Khatri, que implantou o programa DOTS na Índia em 1997 com Frieden, concordou com a filosofia da OMS de tratar primeiro a tuberculose regular. A cada minuto um paciente morria de tuberculose na Índia, disse. Então achava que nós não devíamos investir um centavo na tuberculose RMD na Índia - e não investi. Khatri hoje lidera a ONG World Lung Foundation para o Sudeste Asiático, voltada para doenças pulmonares.
Foi uma decisão bem intencionada num mundo de recursos limitados, disse Dewan, que deixou a OMC nas últimas semanas para se juntar ao programa de tuberculose na Índia da Fundação Bill & Melinda Gates.
Raviglione também apoia a estratégia original da OMS. Sem ela, diz ele, a resistência a drogas poderia agora ser enorme. O DOTS eliminou muitas das laxas práticas médicas que permitem que as bactérias se transformem em tipos super-resistentes.
Enquanto isso, porém, evidências mostram que cresce globalmente a resistência a drogas. A resistência foi encontrada em todos os 35 países pesquisados para um relatório de 1997 associado à OMS. Um relatório posterior, em 2000, identificou taxas de resistência preocupantes em vários países, incluindo partes da China e da Índia.
Em 2000, a OMS começou um novo programa para atacar a resistência a drogas e para limpar o estrago causado pelos programas de tuberculose que tinham sido despreocupados com relação a como tratavam a doença. Mas o programa nunca foi amplamente implementado, exceto por alguns projetos piloto.
Então, este ano Udwadia e outros no Hospital Nacional e Centro de Pesquisa Médica P.D. Hinduja, em Mumbai, identificaram uma ameaça ainda mais grave. Os cientistas a chamaram de resistência total a drogas, porque praticamente nenhum dos 12 tratamentos usados para curar a tuberculose funcionou.
O relatório soou um alarme global, disse Dewan. A Índia rapidamente formulou um plano para quadruplicar em cinco anos o seu orçamento para combater a tuberculose, apesar deste plano ainda estar à espera de recursos. Ele prevê o estabelecimento de mais laboratórios e cerca de 100 centros especializados em resistência a drogas.

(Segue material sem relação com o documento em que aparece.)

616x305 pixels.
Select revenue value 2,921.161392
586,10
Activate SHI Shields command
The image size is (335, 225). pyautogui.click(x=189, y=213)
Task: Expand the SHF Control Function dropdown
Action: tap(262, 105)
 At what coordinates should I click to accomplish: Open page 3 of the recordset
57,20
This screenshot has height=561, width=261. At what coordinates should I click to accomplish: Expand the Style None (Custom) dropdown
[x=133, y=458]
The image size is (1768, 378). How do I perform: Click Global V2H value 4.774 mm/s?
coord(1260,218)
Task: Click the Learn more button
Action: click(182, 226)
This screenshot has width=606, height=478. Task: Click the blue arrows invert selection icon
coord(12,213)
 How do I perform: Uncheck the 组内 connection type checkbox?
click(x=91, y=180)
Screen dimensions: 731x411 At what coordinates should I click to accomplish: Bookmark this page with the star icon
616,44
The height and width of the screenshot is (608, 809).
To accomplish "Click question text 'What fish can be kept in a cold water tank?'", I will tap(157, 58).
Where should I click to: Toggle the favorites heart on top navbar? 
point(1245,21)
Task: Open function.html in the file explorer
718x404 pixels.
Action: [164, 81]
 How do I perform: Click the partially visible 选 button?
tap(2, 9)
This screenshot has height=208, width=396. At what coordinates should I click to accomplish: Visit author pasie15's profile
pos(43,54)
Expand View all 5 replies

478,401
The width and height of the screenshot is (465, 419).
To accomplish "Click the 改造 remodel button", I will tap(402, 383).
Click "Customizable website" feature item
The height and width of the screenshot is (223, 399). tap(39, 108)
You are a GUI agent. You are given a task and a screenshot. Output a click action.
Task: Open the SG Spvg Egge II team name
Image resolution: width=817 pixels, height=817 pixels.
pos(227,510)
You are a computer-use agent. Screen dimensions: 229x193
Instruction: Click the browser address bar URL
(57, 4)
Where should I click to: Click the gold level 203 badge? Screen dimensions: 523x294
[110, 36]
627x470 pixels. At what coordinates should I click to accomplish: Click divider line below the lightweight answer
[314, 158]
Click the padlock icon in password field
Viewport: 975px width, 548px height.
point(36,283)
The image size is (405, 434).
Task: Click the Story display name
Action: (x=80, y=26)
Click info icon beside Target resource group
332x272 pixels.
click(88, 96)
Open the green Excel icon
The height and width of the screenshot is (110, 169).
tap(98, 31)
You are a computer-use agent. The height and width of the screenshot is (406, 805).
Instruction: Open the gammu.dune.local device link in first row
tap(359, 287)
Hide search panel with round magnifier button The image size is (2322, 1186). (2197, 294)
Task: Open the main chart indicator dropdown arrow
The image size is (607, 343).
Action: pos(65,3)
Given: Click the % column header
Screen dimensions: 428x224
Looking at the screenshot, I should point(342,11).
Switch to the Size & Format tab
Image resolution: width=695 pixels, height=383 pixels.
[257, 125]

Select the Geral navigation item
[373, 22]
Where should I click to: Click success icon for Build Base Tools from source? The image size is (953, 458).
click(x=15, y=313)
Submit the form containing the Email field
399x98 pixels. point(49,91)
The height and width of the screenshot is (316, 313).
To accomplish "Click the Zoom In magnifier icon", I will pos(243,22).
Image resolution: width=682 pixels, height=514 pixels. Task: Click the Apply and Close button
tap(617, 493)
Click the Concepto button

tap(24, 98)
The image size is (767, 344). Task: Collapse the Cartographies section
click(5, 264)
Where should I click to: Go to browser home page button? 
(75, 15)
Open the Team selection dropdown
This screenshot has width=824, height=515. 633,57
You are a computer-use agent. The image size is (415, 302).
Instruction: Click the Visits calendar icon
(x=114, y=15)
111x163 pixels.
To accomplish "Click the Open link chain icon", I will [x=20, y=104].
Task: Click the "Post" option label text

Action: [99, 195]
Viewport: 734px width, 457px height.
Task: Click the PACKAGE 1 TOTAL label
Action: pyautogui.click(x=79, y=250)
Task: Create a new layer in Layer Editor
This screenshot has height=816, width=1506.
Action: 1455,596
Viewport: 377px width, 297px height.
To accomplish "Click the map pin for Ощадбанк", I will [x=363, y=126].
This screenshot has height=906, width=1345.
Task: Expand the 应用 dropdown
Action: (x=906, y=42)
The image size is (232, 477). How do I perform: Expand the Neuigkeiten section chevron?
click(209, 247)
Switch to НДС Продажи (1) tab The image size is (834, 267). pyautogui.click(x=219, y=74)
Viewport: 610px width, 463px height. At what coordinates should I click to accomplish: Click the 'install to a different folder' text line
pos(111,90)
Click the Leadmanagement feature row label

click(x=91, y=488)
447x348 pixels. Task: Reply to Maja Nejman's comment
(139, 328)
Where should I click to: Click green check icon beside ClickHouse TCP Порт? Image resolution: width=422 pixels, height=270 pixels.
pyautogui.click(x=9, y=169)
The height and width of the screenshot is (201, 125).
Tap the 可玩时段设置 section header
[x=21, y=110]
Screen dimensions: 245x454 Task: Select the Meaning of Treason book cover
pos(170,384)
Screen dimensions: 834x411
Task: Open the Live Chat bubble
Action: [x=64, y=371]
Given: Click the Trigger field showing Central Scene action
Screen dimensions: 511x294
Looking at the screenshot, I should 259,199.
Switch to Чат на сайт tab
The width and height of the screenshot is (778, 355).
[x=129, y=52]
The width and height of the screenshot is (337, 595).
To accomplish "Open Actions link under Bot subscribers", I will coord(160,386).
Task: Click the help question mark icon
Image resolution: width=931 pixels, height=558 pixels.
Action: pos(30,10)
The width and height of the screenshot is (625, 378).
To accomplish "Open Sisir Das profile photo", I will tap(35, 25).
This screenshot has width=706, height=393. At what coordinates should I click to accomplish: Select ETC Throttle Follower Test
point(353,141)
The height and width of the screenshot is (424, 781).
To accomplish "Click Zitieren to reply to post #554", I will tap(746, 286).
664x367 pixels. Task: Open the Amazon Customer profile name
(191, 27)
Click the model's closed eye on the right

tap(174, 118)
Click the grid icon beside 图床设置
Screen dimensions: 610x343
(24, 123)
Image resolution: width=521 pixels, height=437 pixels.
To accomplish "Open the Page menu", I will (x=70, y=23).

Ainda assim, mesmo essa proposta fica aquém do necessário. Em 2017, segundo esse plano, a Índia será capaz de tratar apenas menos da metade dos estimados 100 mil casos anuais de pacientes resistentes a drogas. Enquanto isso, a Índia abriga a maior população mundial de pacientes de tuberculose - 2,2 milhões dos 8,7 milhões de novos casos registrados em 2011 - e atrasos no tratamento continuam sendo a regra.
No ano passado, a OMS começou a rever sua arquitetura global para o combate à resistência a drogas, segundo Raviglione. Grupos regionais de especialistas irão trabalhar com os governos para ajudá-los a desenvolver e custear programas para combater a resistência a medicamentos.
A OMS também está ajudando os países a implementar um novo teste, GeneXpert, que pode diagnosticar a tuberculose e uma forma comum de resistência em apenas 100 minutos, ao invés de várias semanas.